**Exercise goal:** From the line that contains "Given: Click the page vertical scrollbar" down to the last line of the entries, repeat every line exactly. Do not carry over the pictures.

**Supplied material:**
>>>>>
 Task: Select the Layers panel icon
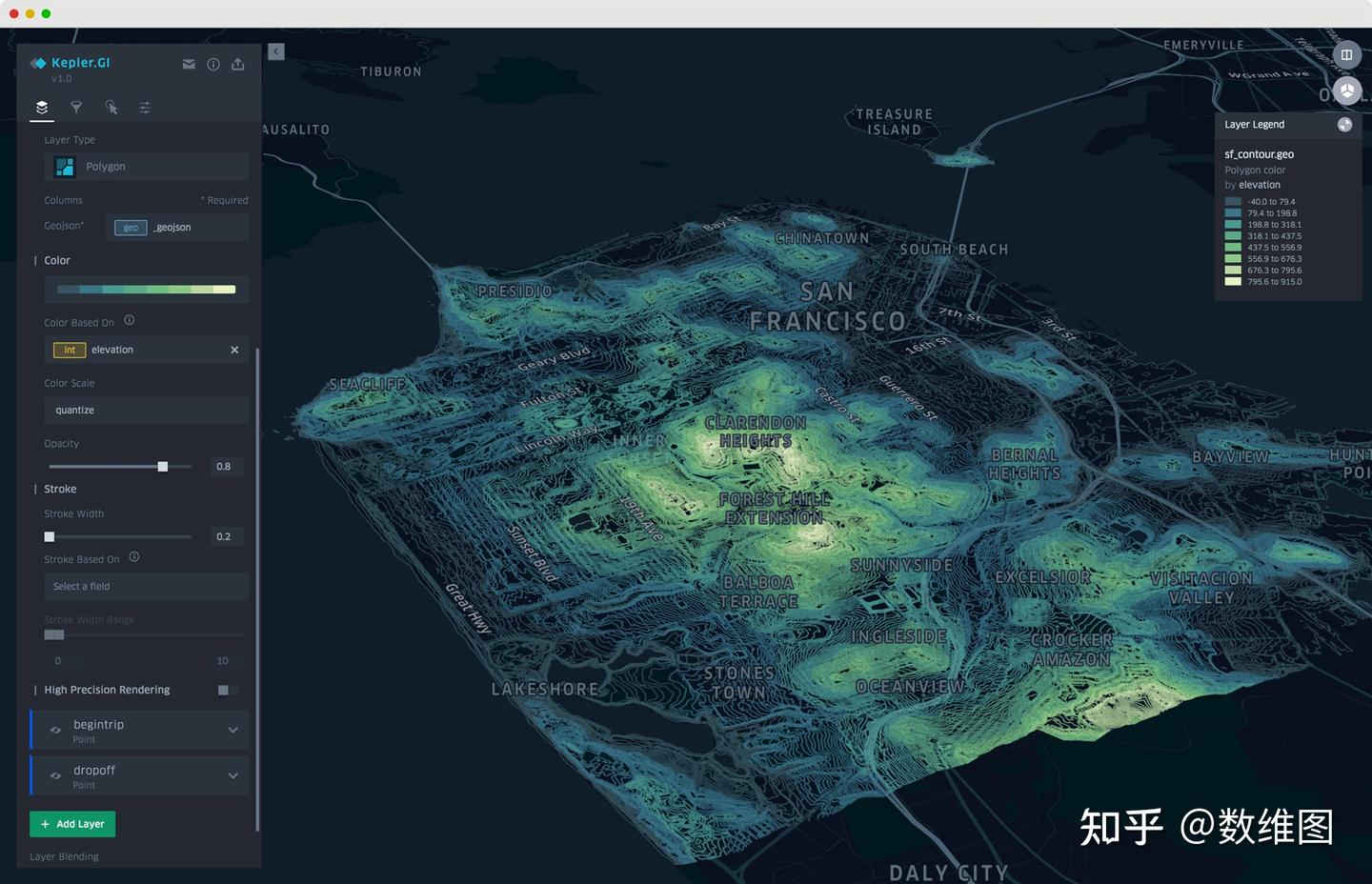click(x=41, y=107)
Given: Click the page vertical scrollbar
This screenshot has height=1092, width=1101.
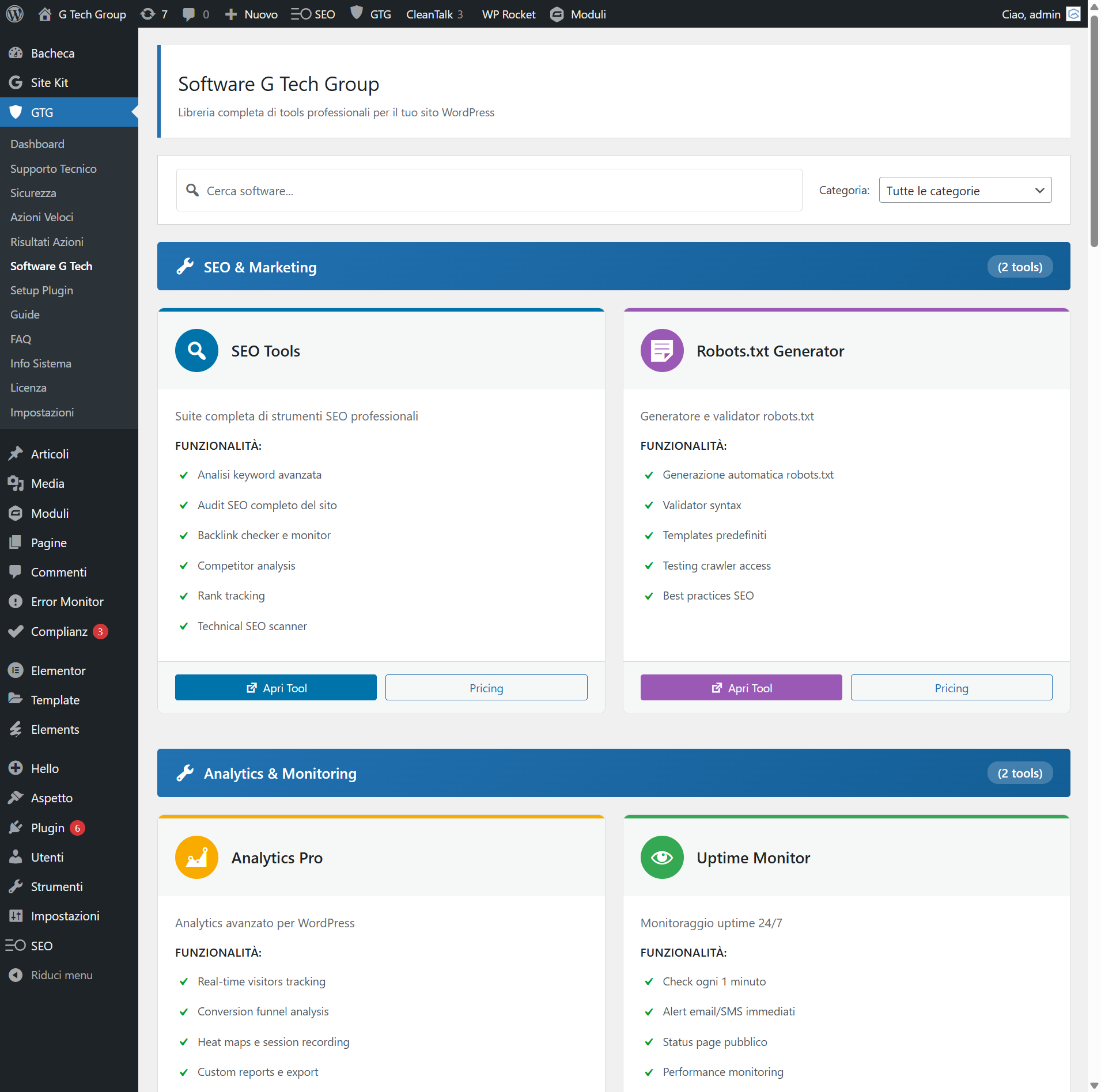Looking at the screenshot, I should [x=1094, y=132].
<<<<<
**Response box:**
Given: Click the page vertical scrollbar
This screenshot has height=1092, width=1101.
Looking at the screenshot, I should [x=1094, y=132].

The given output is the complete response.